Exercise directions »
Copy the data as given. No line may be skipped.

* * * * *

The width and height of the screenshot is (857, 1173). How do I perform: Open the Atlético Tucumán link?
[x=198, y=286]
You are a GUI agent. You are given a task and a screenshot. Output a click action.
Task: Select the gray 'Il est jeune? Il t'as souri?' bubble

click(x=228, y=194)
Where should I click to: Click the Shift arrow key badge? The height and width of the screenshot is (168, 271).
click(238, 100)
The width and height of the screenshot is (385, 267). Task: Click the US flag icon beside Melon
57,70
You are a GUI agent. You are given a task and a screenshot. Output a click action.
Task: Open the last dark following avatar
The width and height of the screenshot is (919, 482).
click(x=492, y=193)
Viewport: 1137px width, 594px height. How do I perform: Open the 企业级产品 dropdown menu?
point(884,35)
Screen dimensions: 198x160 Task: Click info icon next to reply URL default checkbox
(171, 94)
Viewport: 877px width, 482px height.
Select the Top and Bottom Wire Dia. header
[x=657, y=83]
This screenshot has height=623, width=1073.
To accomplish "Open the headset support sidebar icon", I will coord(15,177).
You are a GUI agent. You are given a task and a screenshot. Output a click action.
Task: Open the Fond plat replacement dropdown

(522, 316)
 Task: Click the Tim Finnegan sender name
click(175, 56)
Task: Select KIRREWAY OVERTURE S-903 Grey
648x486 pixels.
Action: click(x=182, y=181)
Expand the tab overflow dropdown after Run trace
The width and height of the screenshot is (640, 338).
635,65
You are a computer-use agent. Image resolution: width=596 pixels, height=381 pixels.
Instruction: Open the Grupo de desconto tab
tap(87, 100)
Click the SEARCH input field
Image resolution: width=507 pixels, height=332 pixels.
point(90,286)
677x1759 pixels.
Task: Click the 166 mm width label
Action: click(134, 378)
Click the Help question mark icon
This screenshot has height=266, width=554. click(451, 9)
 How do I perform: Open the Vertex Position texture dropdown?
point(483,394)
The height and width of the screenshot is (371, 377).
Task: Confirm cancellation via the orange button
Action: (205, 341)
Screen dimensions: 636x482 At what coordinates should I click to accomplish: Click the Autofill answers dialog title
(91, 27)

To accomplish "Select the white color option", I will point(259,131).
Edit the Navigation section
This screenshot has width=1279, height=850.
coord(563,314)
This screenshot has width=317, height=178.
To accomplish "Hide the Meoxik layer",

* * * * *

Solution for this exercise »
The width and height of the screenshot is (857, 1173). How do I perform: Open the Atlético Tucumán link?
[x=198, y=286]
You are a GUI agent. You are given a task and a screenshot. Output a click action.
Task: Select the gray 'Il est jeune? Il t'as souri?' bubble

click(x=228, y=194)
Where should I click to: Click the Shift arrow key badge? The height and width of the screenshot is (168, 271).
click(238, 100)
The width and height of the screenshot is (385, 267). Task: Click the US flag icon beside Melon
57,70
You are a GUI agent. You are given a task and a screenshot. Output a click action.
Task: Open the last dark following avatar
The width and height of the screenshot is (919, 482).
click(x=492, y=193)
Viewport: 1137px width, 594px height. How do I perform: Open the 企业级产品 dropdown menu?
point(884,35)
Screen dimensions: 198x160 Task: Click info icon next to reply URL default checkbox
(171, 94)
Viewport: 877px width, 482px height.
Select the Top and Bottom Wire Dia. header
[x=657, y=83]
This screenshot has height=623, width=1073.
To accomplish "Open the headset support sidebar icon", I will coord(15,177).
You are a GUI agent. You are given a task and a screenshot. Output a click action.
Task: Open the Fond plat replacement dropdown

(522, 316)
 Task: Click the Tim Finnegan sender name
click(175, 56)
Task: Select KIRREWAY OVERTURE S-903 Grey
648x486 pixels.
Action: click(x=182, y=181)
Expand the tab overflow dropdown after Run trace
The width and height of the screenshot is (640, 338).
635,65
You are a computer-use agent. Image resolution: width=596 pixels, height=381 pixels.
Instruction: Open the Grupo de desconto tab
tap(87, 100)
Click the SEARCH input field
Image resolution: width=507 pixels, height=332 pixels.
point(90,286)
677x1759 pixels.
Task: Click the 166 mm width label
Action: click(134, 378)
Click the Help question mark icon
This screenshot has height=266, width=554. click(451, 9)
 How do I perform: Open the Vertex Position texture dropdown?
point(483,394)
The height and width of the screenshot is (371, 377).
Task: Confirm cancellation via the orange button
Action: (205, 341)
Screen dimensions: 636x482 At what coordinates should I click to accomplish: Click the Autofill answers dialog title
(91, 27)

To accomplish "Select the white color option", I will point(259,131).
Edit the Navigation section
This screenshot has width=1279, height=850.
coord(563,314)
This screenshot has width=317, height=178.
To accomplish "Hide the Meoxik layer",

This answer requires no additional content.